By default, Experiments are given a random ID for a key. You can rename the experiment so that it has a more readable form:

  1. Hover over the Experiment name.
  2. Click the Show metadata icon.
  3. Hover over the Experiment name in the window that opens.
  4. Click the pencil icon, enter a name, then click the check mark to save the change.

Project View

Experiment tabs

Each Experiment contains a set of tabs where you can view additional details about the Experiment. Following is a description of some of the more interesting tabs:

Charts tab

Charts shows all of your charts for this experiment. You can add as many charts as you like by clicking Add Chart. As in the Project view, you can set and save it, set the smoothing level, X axis, Y axis transformation, and how to handle outliers.

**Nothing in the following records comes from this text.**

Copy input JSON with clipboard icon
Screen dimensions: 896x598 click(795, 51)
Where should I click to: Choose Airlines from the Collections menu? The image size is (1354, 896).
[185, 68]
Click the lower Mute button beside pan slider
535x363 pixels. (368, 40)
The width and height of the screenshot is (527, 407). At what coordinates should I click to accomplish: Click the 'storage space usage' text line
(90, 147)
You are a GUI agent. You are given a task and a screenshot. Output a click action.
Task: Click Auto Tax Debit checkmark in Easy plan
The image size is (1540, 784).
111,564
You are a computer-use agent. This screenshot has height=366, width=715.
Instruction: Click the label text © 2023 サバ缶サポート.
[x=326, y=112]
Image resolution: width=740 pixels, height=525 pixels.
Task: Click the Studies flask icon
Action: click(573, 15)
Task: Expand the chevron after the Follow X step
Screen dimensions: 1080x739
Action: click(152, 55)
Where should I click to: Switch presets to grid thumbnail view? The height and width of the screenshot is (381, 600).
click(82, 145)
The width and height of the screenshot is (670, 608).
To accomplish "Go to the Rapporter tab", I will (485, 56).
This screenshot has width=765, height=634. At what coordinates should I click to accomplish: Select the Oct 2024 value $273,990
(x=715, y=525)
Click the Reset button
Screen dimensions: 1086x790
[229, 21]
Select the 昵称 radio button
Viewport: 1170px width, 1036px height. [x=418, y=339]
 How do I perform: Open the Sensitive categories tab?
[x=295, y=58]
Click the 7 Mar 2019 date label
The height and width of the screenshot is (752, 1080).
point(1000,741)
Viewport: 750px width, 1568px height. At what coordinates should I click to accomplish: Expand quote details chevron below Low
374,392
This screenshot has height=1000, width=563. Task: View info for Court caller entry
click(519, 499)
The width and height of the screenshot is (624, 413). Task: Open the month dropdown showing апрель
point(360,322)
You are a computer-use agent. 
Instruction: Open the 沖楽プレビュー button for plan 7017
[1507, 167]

For many machine learning frameworks (such as TensorFlow, fastai, PyTorch, scikit-learn, MLflow, and others) many metrics and hyperparameters are automatically logged for you. However, you can also log any metric, parameter, or other value using the following methods:

Code tab

The Code tab contains the source code of the program used to run the Experiment. Note that this is only the immediate code that surrounds the Experiment() creation. In other words, the script, Jupyter Notebook, or module that instantiated the Experiment.

Info

If you run your experiment from a Jupyter-based environment (such as ipython, JupyterLab, or Jupyter Notebook), the Code tab contains the exact history that was run to execute the Experiment. In addition, you can download this history as a Jupyter Notebook under the Reproduce button on the Experiment view. See more here.

Hyperparameters tab

The Hyperparameters tab shows all of the hyperparameters logged during this experiment. Even if you log a hyperparameter multiple times over the run of an experiment, this tab shows only the last reported value.

To retrieve all of the hyperparameters and values, you can use the REST API, or calls to the REST API that are provided in the Python SDK.

System Metrics tab

System Metrics tab

The System Metrics tab display information about your training environment. The page displays four graphs aimed at helping users identify bottlenecks in their training scripts:

  • Memory, Power Usage, Temperature and % utilization used by each GPU device.
  • Memory usage and CPU utilization. sys.compute.overall refers to the percentage of utilization of all CPU cores, while sys.compute.utilized refers to the percentage of utilization for the current training process. Values above 100% are possible through parallelization.
  • Network utilization, both incoming and outgoing network traffic. Metrics are reported in bytes per second.
  • Disk utilization, both total usage and I/O rates.

As models are often trained on large machines, we limit the system metrics logged to the ones used as part of the training process. This is done by checking for the CUDA_VISIBLE_DEVICES environment variable, if it isn't set then all the metrics are logged for each GPU.

Info

Before the Python SDK version 3.31.21, the CPU metrics were the percentage of utilization of each core instead. Those values are still logged and you can visualize them with the built-in Line panel, look for metrics that contain the string sys.cpu.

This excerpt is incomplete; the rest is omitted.